**Text provided:**
----------

Thursday, January 25, 2024

As Written Sections 1031 and 1032 of S. 1867 Do NOT Apply to U.S. Citizens (archive)

(archived from November 27, 2011)

by Scott Creighton

Nothing in this section is intended to limit or expand the authority of the President or the scope of the Authorization for Use of Military Force.” section 1031 NDAA 2012 page 360

The requirement to detain a person in military custody under this section does not extend to citizens of the United States.” section 1032 NDAA 2012 page 362

“…modifying or expanding the authority of the Executive Branch to carry out detention and prosecution of covered persons.” Udall amendment replacing above language

All across the “internets” liberal and libertarians alike are screaming about sections 1031 and 1032 of the National Defense Authorization Act of 2012 (pdf). They are breathlessly claiming they it will give the military the ability to arrest and indefinitely detain U.S. citizens under the law of war clause. These claims, this internet panic, is based ENTIRELY on an article from the ACLU’s Chris Anders which wrongly makes the claim and then strangely suggests that we all get behind Mark Udall’s proposed amendment to the bill.

----------

**Tasks for this exercise:**
1. Answer these about the article on sections 1031 and 1032:
(a) What date is the archived version from?
(b) On which page of the NDAA 2012 is the section 1032 quote cited?
(c) Whose article does the author say the internet panic is based entirely on?
2. Can you reproduce the article on sections 1031 and 1032 between "The requirement to" and "to the bill.", inclusive?

**Data:**
----------

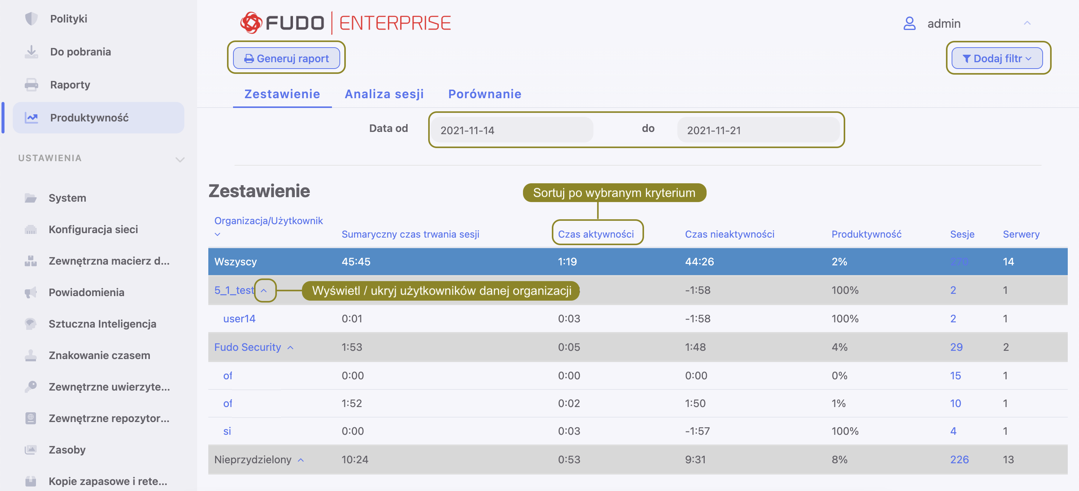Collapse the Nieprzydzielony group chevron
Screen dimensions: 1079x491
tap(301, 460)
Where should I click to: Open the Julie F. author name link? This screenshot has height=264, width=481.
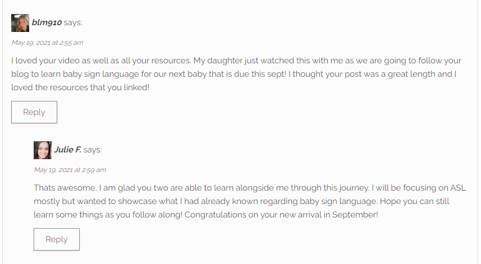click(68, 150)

----------

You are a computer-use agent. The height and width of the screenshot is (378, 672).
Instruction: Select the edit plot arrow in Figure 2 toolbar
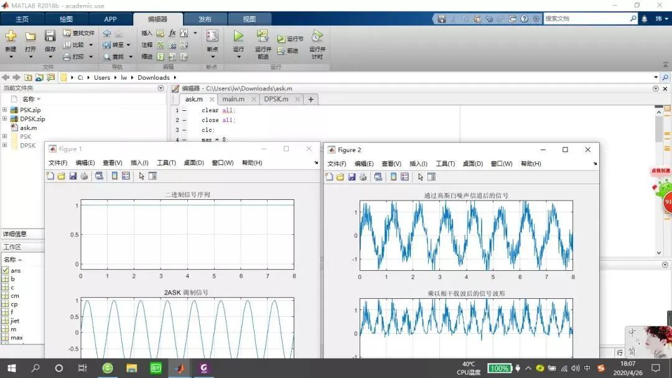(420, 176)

----------

**Exercise responses:**
1.
(a) November 27, 2011
(b) Page 362
(c) Chris Anders of the ACLU

2.
The requirement to detain a person in military custody under this section does not extend to citizens of the United States.” section 1032 NDAA 2012 page 362

“…modifying or expanding the authority of the Executive Branch to carry out detention and prosecution of covered persons.” Udall amendment replacing above language

All across the “internets” liberal and libertarians alike are screaming about sections 1031 and 1032 of the National Defense Authorization Act of 2012 (pdf). They are breathlessly claiming they it will give the military the ability to arrest and indefinitely detain U.S. citizens under the law of war clause. These claims, this internet panic, is based ENTIRELY on an article from the ACLU’s Chris Anders which wrongly makes the claim and then strangely suggests that we all get behind Mark Udall’s proposed amendment to the bill.